### Excerpted data
>>>>
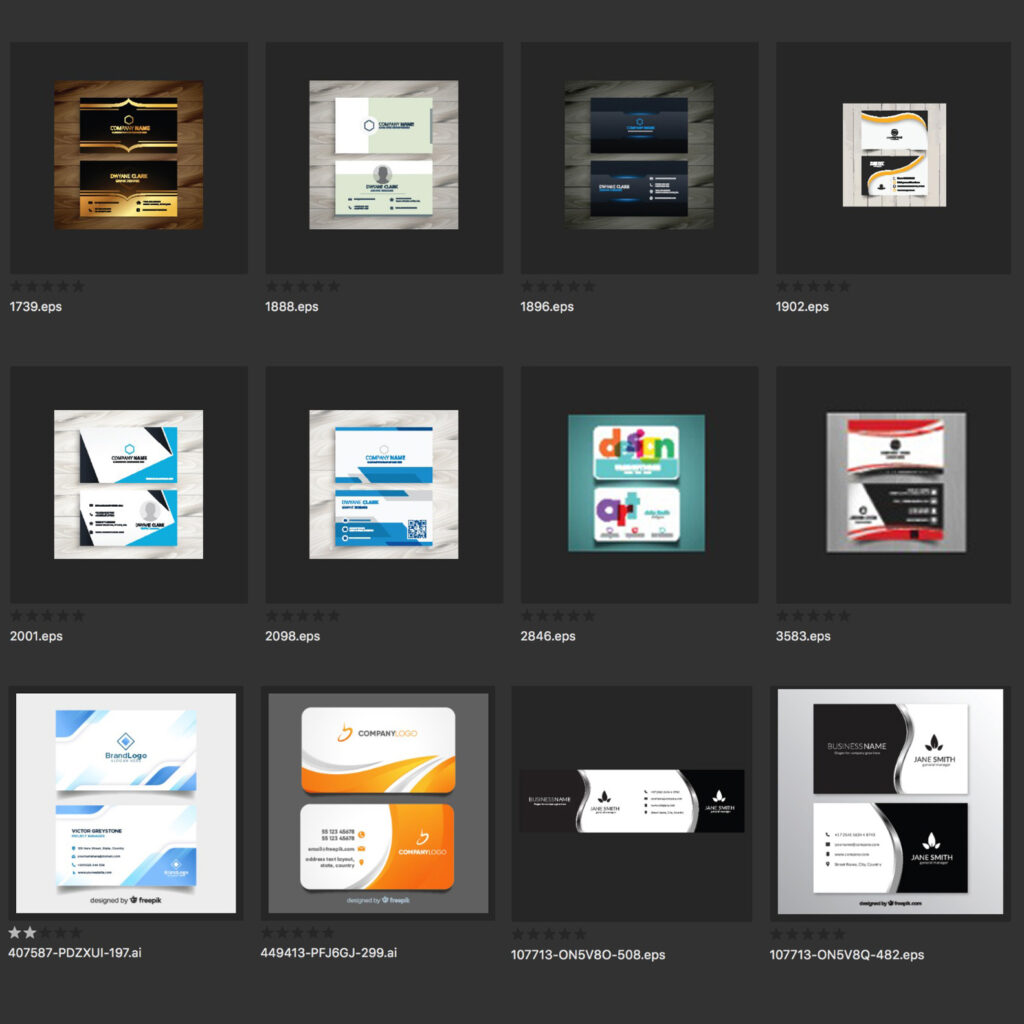Viewport: 1024px width, 1024px height.
Task: Click the third rating star for 407587-PDZXUI-197.ai
Action: 46,933
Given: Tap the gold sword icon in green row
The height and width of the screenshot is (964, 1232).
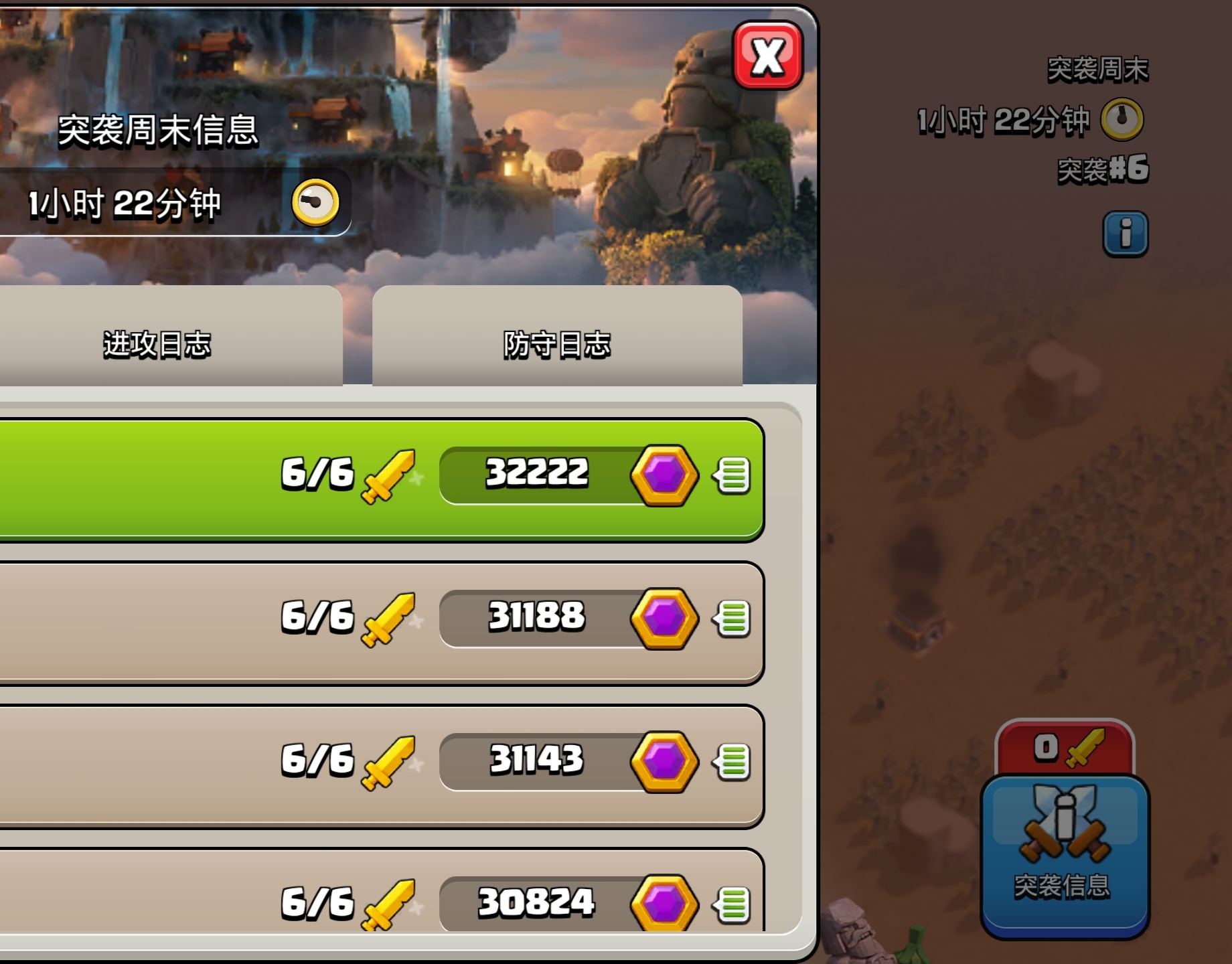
<<<<
Set down the lines from the one containing "Given: Tap the gold sword icon in green row" through the last line of the records above, both included, exactly as they appear and with no other text. Pictures should not be set down.

Given: Tap the gold sword icon in green row
The height and width of the screenshot is (964, 1232).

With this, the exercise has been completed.